### What you need to do
Format the stretch of the listing below, from the line containing "Fair Pay [Fair Pay (17 Einträge)] (385, 175)" through the end of the listing, as a numbered list, omitting any blank lines.

[Word and item position data]
===
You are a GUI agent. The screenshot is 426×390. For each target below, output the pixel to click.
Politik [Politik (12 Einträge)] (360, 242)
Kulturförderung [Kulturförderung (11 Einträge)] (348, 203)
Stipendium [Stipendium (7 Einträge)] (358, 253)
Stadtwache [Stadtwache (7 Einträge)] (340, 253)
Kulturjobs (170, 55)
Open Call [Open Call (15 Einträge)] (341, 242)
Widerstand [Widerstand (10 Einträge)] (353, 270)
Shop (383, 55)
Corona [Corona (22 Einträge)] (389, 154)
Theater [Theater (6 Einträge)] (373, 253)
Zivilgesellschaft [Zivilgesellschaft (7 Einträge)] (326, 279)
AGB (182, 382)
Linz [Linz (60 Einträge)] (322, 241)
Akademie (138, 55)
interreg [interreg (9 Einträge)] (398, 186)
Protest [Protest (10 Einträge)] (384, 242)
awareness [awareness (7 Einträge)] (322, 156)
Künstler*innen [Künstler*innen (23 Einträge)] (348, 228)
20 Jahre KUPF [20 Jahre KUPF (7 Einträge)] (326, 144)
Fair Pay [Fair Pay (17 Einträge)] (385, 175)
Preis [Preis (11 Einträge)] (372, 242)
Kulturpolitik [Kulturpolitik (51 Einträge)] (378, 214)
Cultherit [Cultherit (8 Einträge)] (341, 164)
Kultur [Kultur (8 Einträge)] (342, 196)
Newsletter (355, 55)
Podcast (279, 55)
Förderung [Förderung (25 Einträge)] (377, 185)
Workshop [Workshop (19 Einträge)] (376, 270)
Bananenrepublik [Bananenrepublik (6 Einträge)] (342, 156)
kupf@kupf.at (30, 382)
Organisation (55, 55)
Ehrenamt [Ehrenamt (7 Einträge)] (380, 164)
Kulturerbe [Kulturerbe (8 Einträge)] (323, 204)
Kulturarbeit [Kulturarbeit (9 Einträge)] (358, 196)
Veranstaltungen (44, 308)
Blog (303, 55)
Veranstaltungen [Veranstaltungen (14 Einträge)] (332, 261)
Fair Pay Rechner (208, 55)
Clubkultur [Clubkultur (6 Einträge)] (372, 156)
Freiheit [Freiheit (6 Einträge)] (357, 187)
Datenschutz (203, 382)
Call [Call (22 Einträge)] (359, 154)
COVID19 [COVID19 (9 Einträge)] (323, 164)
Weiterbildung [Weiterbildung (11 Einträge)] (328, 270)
===
### Completed task
1. Fair Pay [Fair Pay (17 Einträge)] (385, 175)
2. Preis [Preis (11 Einträge)] (372, 242)
3. Kulturpolitik [Kulturpolitik (51 Einträge)] (378, 214)
4. Cultherit [Cultherit (8 Einträge)] (341, 164)
5. Kultur [Kultur (8 Einträge)] (342, 196)
6. Newsletter (355, 55)
7. Podcast (279, 55)
8. Förderung [Förderung (25 Einträge)] (377, 185)
9. Workshop [Workshop (19 Einträge)] (376, 270)
10. Bananenrepublik [Bananenrepublik (6 Einträge)] (342, 156)
11. kupf@kupf.at (30, 382)
12. Organisation (55, 55)
13. Ehrenamt [Ehrenamt (7 Einträge)] (380, 164)
14. Kulturerbe [Kulturerbe (8 Einträge)] (323, 204)
15. Kulturarbeit [Kulturarbeit (9 Einträge)] (358, 196)
16. Veranstaltungen (44, 308)
17. Blog (303, 55)
18. Veranstaltungen [Veranstaltungen (14 Einträge)] (332, 261)
19. Fair Pay Rechner (208, 55)
20. Clubkultur [Clubkultur (6 Einträge)] (372, 156)
21. Freiheit [Freiheit (6 Einträge)] (357, 187)
22. Datenschutz (203, 382)
23. Call [Call (22 Einträge)] (359, 154)
24. COVID19 [COVID19 (9 Einträge)] (323, 164)
25. Weiterbildung [Weiterbildung (11 Einträge)] (328, 270)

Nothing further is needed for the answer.